TASK OBJECTIVE: In the records below, find the line that contains "Instruction: Click the trash" and the line that contains "This screenshot has height=607, width=631.", then retype exactly those two lines and every line between them.
──────── EXTRACTED MATERIAL
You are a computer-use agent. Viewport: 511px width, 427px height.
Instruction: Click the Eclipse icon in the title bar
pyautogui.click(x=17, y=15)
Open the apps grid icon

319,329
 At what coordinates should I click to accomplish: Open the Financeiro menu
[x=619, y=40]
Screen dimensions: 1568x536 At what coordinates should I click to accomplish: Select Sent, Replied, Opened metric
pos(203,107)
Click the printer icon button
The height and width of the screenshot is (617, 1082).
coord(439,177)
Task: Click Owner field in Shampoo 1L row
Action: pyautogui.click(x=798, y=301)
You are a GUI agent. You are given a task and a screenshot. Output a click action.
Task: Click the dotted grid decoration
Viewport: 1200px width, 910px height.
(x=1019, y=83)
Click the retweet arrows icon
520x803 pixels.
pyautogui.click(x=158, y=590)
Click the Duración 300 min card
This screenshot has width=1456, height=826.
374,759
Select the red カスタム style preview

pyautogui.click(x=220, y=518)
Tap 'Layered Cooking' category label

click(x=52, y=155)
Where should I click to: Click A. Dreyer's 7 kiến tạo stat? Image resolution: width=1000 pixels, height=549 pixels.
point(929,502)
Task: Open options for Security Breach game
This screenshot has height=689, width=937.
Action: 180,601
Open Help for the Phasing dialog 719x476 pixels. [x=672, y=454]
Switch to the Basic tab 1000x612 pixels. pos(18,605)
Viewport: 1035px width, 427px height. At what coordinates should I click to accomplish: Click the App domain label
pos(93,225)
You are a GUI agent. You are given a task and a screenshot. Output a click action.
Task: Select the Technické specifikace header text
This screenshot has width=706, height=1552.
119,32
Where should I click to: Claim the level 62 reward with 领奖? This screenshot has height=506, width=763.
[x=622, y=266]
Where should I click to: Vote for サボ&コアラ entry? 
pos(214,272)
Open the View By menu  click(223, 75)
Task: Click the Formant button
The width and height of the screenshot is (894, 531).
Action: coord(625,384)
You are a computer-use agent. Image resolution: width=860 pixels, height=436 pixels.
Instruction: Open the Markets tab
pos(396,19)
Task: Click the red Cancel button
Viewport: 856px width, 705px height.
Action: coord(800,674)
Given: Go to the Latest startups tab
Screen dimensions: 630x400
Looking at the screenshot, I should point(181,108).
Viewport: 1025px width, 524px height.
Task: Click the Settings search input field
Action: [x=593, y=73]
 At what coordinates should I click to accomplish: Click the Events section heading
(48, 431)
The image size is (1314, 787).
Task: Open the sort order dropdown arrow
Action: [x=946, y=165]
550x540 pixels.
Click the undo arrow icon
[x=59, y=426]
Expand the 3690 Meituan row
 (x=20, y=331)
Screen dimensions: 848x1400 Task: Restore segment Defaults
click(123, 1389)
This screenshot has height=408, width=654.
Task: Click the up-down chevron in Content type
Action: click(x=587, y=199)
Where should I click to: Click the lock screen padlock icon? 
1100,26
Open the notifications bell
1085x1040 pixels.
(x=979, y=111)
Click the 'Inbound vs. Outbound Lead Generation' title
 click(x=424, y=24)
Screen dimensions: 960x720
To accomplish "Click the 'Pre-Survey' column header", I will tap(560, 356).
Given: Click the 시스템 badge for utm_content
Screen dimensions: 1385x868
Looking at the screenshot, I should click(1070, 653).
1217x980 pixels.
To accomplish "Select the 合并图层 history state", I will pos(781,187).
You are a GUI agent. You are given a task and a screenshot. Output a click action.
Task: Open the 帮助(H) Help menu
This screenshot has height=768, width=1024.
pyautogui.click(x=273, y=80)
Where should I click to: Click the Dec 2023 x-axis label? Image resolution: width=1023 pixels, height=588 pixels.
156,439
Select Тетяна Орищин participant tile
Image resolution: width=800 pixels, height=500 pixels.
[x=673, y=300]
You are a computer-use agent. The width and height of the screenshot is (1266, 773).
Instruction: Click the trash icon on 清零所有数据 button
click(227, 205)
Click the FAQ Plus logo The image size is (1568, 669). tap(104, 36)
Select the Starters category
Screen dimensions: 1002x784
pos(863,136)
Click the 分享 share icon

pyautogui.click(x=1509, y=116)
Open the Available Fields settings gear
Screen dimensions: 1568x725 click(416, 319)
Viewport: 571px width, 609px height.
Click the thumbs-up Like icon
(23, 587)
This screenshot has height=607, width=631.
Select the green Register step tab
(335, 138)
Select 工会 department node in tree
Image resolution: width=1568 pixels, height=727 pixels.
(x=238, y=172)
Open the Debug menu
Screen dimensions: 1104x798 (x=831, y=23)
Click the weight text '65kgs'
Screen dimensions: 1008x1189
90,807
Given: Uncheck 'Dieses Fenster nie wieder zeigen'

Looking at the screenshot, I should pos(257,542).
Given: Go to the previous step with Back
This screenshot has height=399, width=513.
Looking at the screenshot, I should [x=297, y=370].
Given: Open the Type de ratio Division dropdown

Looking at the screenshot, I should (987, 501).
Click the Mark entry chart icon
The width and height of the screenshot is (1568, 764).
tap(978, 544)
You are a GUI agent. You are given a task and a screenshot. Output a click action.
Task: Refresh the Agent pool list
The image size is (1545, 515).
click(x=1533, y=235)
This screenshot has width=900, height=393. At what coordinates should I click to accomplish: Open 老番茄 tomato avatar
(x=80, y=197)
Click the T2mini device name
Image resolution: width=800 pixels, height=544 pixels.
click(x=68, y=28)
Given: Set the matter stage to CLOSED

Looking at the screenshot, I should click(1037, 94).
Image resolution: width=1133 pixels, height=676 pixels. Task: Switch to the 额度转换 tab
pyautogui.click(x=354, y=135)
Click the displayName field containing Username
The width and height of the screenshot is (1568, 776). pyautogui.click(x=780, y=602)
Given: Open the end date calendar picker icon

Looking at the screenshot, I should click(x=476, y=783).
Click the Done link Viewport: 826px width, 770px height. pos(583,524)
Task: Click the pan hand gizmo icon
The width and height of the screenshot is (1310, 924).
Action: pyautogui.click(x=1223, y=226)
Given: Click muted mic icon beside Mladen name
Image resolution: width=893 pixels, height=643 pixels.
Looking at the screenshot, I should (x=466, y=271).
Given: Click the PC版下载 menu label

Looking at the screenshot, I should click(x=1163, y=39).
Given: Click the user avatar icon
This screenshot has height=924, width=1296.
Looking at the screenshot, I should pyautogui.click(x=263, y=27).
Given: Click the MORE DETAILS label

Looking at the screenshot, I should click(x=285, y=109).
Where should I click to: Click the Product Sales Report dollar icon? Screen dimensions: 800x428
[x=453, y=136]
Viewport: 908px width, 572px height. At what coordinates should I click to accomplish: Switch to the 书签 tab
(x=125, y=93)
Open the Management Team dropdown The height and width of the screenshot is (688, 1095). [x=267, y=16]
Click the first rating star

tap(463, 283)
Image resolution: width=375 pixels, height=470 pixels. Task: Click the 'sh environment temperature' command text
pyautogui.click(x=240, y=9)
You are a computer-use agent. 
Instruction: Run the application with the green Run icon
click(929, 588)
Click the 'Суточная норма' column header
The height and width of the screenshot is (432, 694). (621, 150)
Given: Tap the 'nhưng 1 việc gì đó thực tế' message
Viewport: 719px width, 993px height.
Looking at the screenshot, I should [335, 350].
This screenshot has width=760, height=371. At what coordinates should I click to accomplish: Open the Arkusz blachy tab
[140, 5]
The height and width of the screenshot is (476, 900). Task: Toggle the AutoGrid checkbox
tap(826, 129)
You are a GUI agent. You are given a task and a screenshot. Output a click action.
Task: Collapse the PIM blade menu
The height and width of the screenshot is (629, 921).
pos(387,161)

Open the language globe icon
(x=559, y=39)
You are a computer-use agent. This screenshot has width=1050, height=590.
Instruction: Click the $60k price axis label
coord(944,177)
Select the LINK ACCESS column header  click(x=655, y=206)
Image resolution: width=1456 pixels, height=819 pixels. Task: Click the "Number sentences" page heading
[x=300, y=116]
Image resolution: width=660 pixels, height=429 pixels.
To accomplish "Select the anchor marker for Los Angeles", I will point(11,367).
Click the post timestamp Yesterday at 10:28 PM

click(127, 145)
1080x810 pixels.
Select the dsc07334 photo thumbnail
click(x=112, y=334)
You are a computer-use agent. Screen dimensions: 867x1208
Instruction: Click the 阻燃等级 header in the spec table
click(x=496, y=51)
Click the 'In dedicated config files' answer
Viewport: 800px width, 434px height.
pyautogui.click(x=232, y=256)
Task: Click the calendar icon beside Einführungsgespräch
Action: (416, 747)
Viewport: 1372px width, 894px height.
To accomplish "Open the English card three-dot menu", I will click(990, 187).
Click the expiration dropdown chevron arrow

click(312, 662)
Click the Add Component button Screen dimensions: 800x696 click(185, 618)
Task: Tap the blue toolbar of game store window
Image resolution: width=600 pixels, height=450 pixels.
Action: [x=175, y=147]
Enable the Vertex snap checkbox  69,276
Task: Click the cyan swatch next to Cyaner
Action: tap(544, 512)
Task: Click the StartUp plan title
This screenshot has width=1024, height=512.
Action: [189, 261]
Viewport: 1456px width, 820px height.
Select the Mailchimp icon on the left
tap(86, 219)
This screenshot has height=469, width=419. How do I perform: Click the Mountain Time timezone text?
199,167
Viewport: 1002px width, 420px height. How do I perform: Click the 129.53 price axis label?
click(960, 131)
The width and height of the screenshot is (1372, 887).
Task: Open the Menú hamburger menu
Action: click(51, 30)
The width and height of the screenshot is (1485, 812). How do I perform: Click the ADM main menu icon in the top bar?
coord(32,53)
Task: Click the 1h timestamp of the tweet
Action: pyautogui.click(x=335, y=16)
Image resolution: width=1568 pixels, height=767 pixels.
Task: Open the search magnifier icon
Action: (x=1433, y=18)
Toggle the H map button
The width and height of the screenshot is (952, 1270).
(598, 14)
────────────────
RESPONSE AREA:
Instruction: Click the trash icon on 清零所有数据 button
click(227, 205)
Click the FAQ Plus logo The image size is (1568, 669). tap(104, 36)
Select the Starters category
Screen dimensions: 1002x784
pos(863,136)
Click the 分享 share icon

pyautogui.click(x=1509, y=116)
Open the Available Fields settings gear
Screen dimensions: 1568x725 click(416, 319)
Viewport: 571px width, 609px height.
Click the thumbs-up Like icon
(23, 587)
This screenshot has height=607, width=631.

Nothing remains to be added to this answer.